WHAT TO DO » Transcription should be exact. Include all entries.

RECORDS PROVIDED »

▼

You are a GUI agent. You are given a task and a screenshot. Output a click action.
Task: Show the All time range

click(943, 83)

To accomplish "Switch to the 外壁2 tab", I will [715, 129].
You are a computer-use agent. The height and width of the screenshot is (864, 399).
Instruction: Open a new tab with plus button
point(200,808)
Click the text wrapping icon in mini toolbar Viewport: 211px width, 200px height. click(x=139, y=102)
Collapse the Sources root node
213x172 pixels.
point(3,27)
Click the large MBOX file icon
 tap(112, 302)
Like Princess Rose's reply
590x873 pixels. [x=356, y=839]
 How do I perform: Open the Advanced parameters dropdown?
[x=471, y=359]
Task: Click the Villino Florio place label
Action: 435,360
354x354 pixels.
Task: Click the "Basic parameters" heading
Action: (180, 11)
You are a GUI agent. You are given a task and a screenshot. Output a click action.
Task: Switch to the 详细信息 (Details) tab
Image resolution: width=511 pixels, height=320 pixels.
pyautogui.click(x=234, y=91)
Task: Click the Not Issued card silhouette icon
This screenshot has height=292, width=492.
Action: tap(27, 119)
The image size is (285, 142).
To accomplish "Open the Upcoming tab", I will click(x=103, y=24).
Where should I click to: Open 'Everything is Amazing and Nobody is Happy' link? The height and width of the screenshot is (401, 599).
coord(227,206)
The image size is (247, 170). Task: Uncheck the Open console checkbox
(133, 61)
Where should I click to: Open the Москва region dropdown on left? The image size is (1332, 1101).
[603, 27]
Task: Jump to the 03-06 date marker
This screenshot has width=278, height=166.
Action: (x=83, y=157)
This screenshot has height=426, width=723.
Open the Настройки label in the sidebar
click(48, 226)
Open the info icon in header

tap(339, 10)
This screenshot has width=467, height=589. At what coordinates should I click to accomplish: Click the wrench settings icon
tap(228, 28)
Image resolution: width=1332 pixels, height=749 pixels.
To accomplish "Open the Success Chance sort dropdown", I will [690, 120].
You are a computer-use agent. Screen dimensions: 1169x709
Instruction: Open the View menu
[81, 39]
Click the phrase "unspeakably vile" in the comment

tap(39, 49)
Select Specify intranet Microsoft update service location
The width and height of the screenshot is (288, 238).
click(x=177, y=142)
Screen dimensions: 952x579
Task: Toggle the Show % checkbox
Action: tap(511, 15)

▲

TASK SOLUTION »
You are a GUI agent. You are given a task and a screenshot. Output a click action.
Task: Show the All time range

click(943, 83)

To accomplish "Switch to the 外壁2 tab", I will [715, 129].
You are a computer-use agent. The height and width of the screenshot is (864, 399).
Instruction: Open a new tab with plus button
point(200,808)
Click the text wrapping icon in mini toolbar Viewport: 211px width, 200px height. click(x=139, y=102)
Collapse the Sources root node
213x172 pixels.
point(3,27)
Click the large MBOX file icon
 tap(112, 302)
Like Princess Rose's reply
590x873 pixels. [x=356, y=839]
 How do I perform: Open the Advanced parameters dropdown?
[x=471, y=359]
Task: Click the Villino Florio place label
Action: 435,360
354x354 pixels.
Task: Click the "Basic parameters" heading
Action: (180, 11)
You are a GUI agent. You are given a task and a screenshot. Output a click action.
Task: Switch to the 详细信息 (Details) tab
Image resolution: width=511 pixels, height=320 pixels.
pyautogui.click(x=234, y=91)
Task: Click the Not Issued card silhouette icon
This screenshot has height=292, width=492.
Action: tap(27, 119)
The image size is (285, 142).
To accomplish "Open the Upcoming tab", I will click(x=103, y=24).
Where should I click to: Open 'Everything is Amazing and Nobody is Happy' link? The height and width of the screenshot is (401, 599).
coord(227,206)
The image size is (247, 170). Task: Uncheck the Open console checkbox
(133, 61)
Where should I click to: Open the Москва region dropdown on left? The image size is (1332, 1101).
[603, 27]
Task: Jump to the 03-06 date marker
This screenshot has width=278, height=166.
Action: (x=83, y=157)
This screenshot has height=426, width=723.
Open the Настройки label in the sidebar
click(48, 226)
Open the info icon in header

tap(339, 10)
This screenshot has width=467, height=589. At what coordinates should I click to accomplish: Click the wrench settings icon
tap(228, 28)
Image resolution: width=1332 pixels, height=749 pixels.
To accomplish "Open the Success Chance sort dropdown", I will [690, 120].
You are a computer-use agent. Screen dimensions: 1169x709
Instruction: Open the View menu
[81, 39]
Click the phrase "unspeakably vile" in the comment

tap(39, 49)
Select Specify intranet Microsoft update service location
The width and height of the screenshot is (288, 238).
click(x=177, y=142)
Screen dimensions: 952x579
Task: Toggle the Show % checkbox
Action: tap(511, 15)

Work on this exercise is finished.